Os
critérios são muitas vezes pouco explícitos e só raramente concernem ao puro
valor artístico da produção cênica. Seria preciso então, de fato, determinar o
que o evento teatral tem de artístico e como se deveria avalia-lo. Seria
preciso igualmente apreciar se a obra se originou de uma experiência autêntica
do artista, se ela corresponde ao discurso implícito e à espera de uma época,
ou se a inovação que ela representa é superficial e banal como o observa Pierre
Gaudibert a propósito das artes plásticas – mas a coisa vale também para o
teatro:
Hoje, existe uma confusão entre a inovação
real – a da linguagem e dos signos – que encontramos nas grandes criações, que
modifica a percepção, as atitudes psíquicas e mentais e uma motivação
vanguardista traduzida em modificações superficiais que se querem originais ou
provocadoras (‘Conversation sur l’ouevre d’art”, Revue Peuples et Cultures)
A
“inovação aceitável” é um critério que o público do teatro ocidental aceitará
com facilidade, preocupado como está de, ao mesmo tempo, descobrir uma técnica
ou uma mensagem nova e de não ser maltratado demais em suas esperas e seus
atos. A tais esperas e resistências ditas “analíticas” que “provêm dos
bloqueios afetivos e/ou sexuais”, resistências “desencadeadas por obras que
encenam a sexualidade, as pulsões, as fantasias sexuais (o surrealismo por
exemplo), ou que evocam o trágico, a destruição, a crise e suscitam angústia de
desespero” (P. Gaudibert, idem). Além dessas resistências a vencer, a avaliação
diz respeito à autenticidade da obra e à experiência humana e artística
daqueles que lhe deram nascimento, com o risco de voltar a cair no pântano da
psicologia do autor.
Ou então no discurso sobre o estilo: o estilo
de uma encenação de um artista, (encenador, cenógrafo, iluminador ou ator) é
sem dúvida possível enumerar algumas características próprias a um artista ou à
série de suas criações, características que acabam por constituir uma marca de
fábrica ou uma assinatura. Estilística, no entanto muito superficial que faz do
estilo um “je-ne-sais-quoi” muito rápido que é apenas uma primeira abordagem
tipológica e que é preciso imediatamente complementar – como tentamos fazer
aqui – com a análise sistêmica dos componentes da encenação, de seus processos
criadores e dos resultados produzidos. “A tentação estilística” conduz a uma
outra tentação tão suave quanto: a da crítica normativa dos “erros” da
encenação, da localização de suas disfunções ou de suas incoerências.
Inesperada
em uma teoria da encenação que se esforça pela objetividade e evita qualquer
julgamento de valor, a crítica normativa dos “erros” se aplica a localizar as
incoerências e as inconsequências do espetáculo em relação a uma linha de
conduta, a uma lógica de conjunto, a princípios implícitos da encenação, em
suma, àquilo que às vezes foi nomeado metatexto ou discurso da encenação. Vai
se tratar, por exemplo, de estabelecer se o ator permanece fiel a um estilo de
jogo ou se o sistema das entradas e das saídas convém ou não às escolhas
cenográficas etc. Em suma, qualquer processo novo será examinado em função de
seus antecedentes: estaria ele na lógica do que o precede, ou então contradiz
as escolhas dramáticas e cênicas, fere o objetivo global ou então abre uma
perspectiva nova e voluntariamente assumida? O que sai do quadro proposto é ora
um erro da encenação, ora um meio de manter a atenção do espectador em alerta.
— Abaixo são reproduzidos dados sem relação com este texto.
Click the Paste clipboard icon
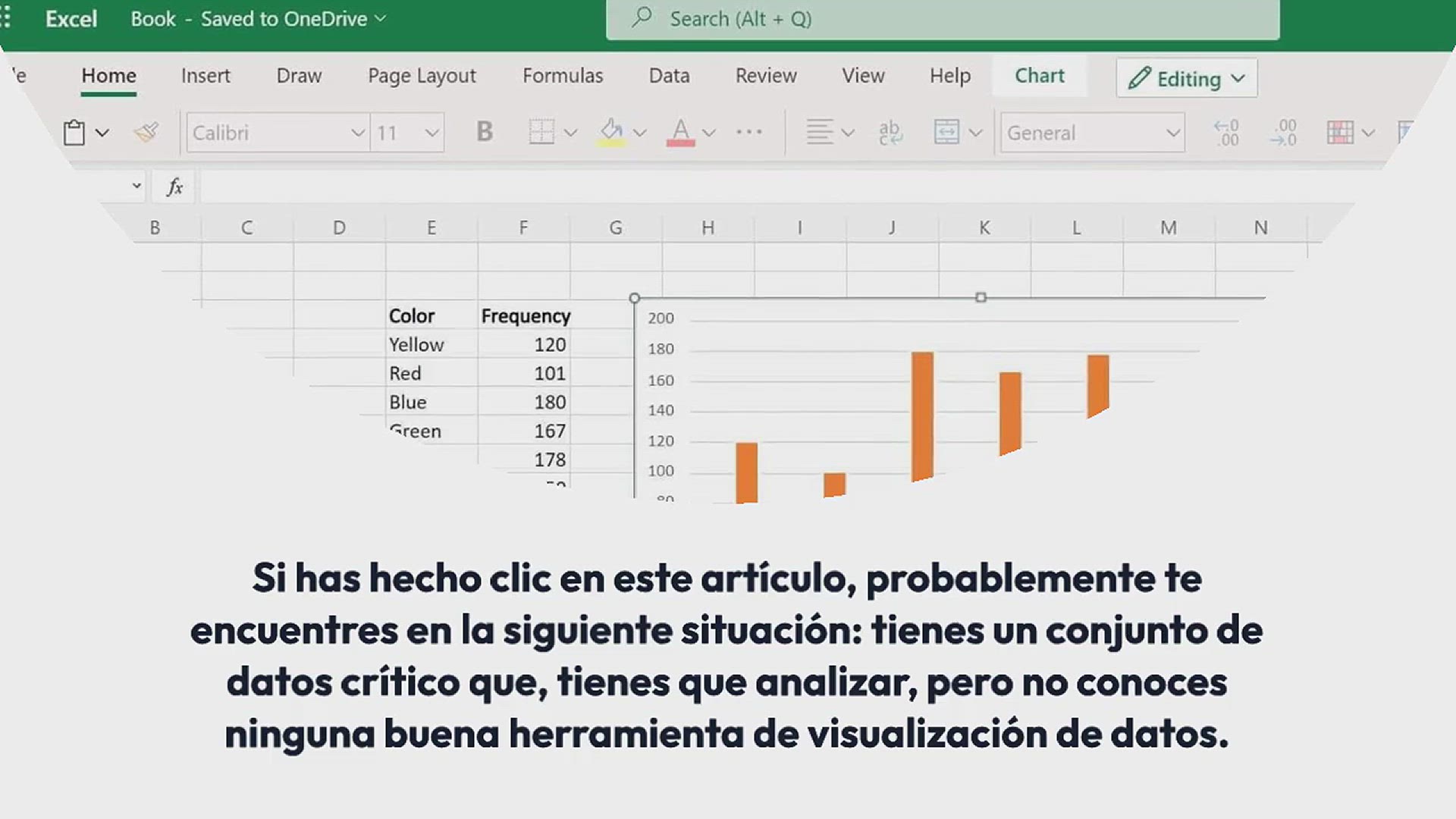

A encenação se situa sempre entre o caos e a redundância, entre ausência de
ordem localizável e sistematicidade pesada demais. Ela está regida em duas tendências
contraditórias: a necessidade de ordem e regularidade, sentida em conjunto pelo
encenador e pelo espectador; a tendência à complexificação da mensagem e a sua
propriedade auto-organizadora, pois a encenação atual parece com um sistema de
auto-organização: “para que um sistema tenha propriedades auto-organizadoras, é
preciso que a redundância inicial tenha um valor mínimo, já que essas
propriedades consistem em um aumento de complexidade pela destruição de
redundâncias” (Henri Atlan, “Entre le cristal et la fumée. Essai sur
l’organization du vivant”, Paris: Seuil, 1978). Há, pois, um perigo real em
erigir o metatexto em princípio auto-organizador inflexível sem que o menor
afastamento da norma possa abrir a encenação a um sentido novo ou aumentado. Em
suma, os “erros” podem ser voluntários e arranjados, destinados a manter a
atenção do espectador à espreita, eles são muitas vezes o resultado de decisões
artísticas ou organizacionais da encenação.